Nvidia introduced the Blackwell Ultra platform this week, stating it can deliver up to 50x performance and 35x cost reductions for agentic inference compared with prior generations. The company positioned the system to run long-lived AI agents that retain persistent context memory.
Agentic inference systems ingest data from multiple sources, reason through chains of logic, and act on conclusions while preserving context over time. These workloads shift emphasis from single-query GPU throughput to a balance of compute power, larger memory capacity, higher memory bandwidth and low-latency access to stored context.

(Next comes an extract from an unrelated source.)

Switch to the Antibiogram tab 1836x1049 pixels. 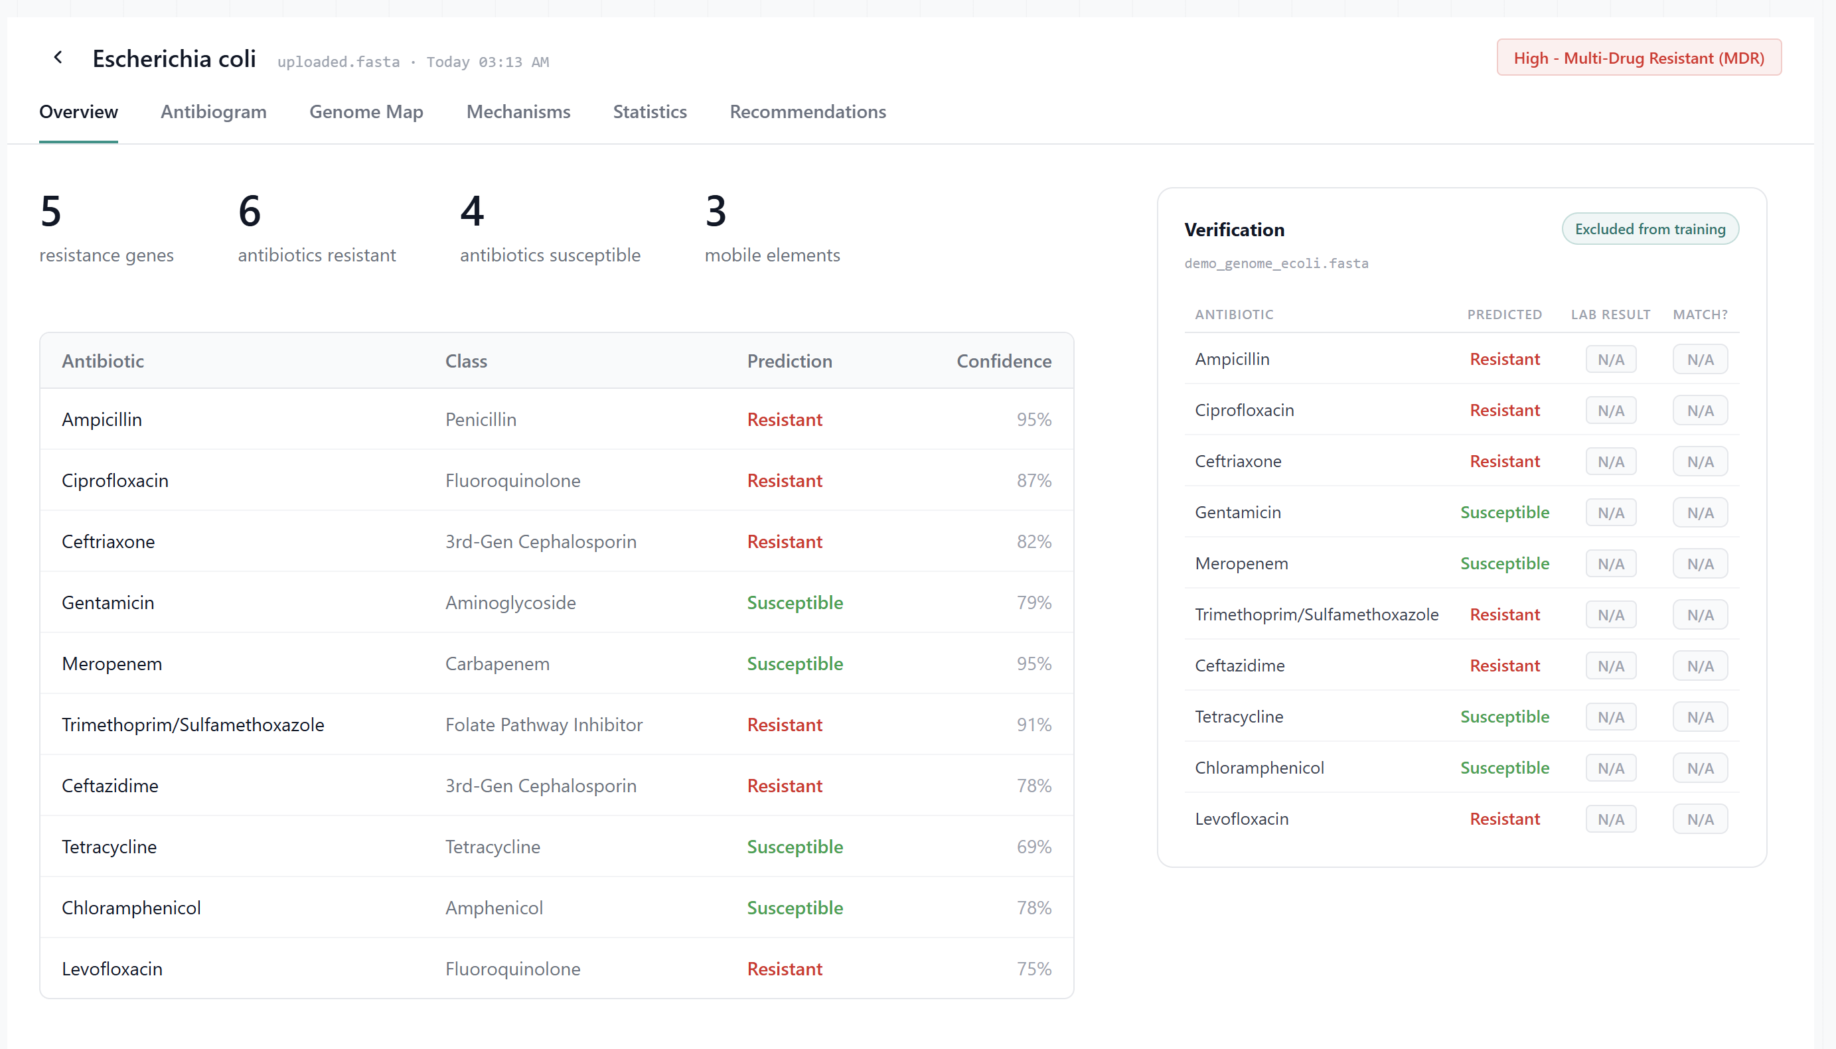coord(213,112)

Nvidia described Blackwell Ultra as a hardware and software stack co-designed so chips, memory and storage work together for multi-step autonomous tasks. The company used the phrase “the agentic chapter is different” in its announcement.
VAST Data announced an inference architecture optimized for Nvidia’s platform to provide persistent context storage. Cloud providers have been adapting services to run agentic workloads on Nvidia hardware; DigitalOcean expanded infrastructure in partnership with Workato to support enterprise agentic inference.
For cloud operators, the requirements for agentic systems can affect procurement and data center design. Enterprises building autonomous agents may request integrated inference stacks that keep context readily available and reduce latency between compute and memory layers.
Nvidia cited the 50x and 35x figures as improvements over prior generations specifically for agentic inference. Nvidia stated Blackwell Ultra focuses on persistent context memory and integrated compute stacks for production deployments of autonomous models.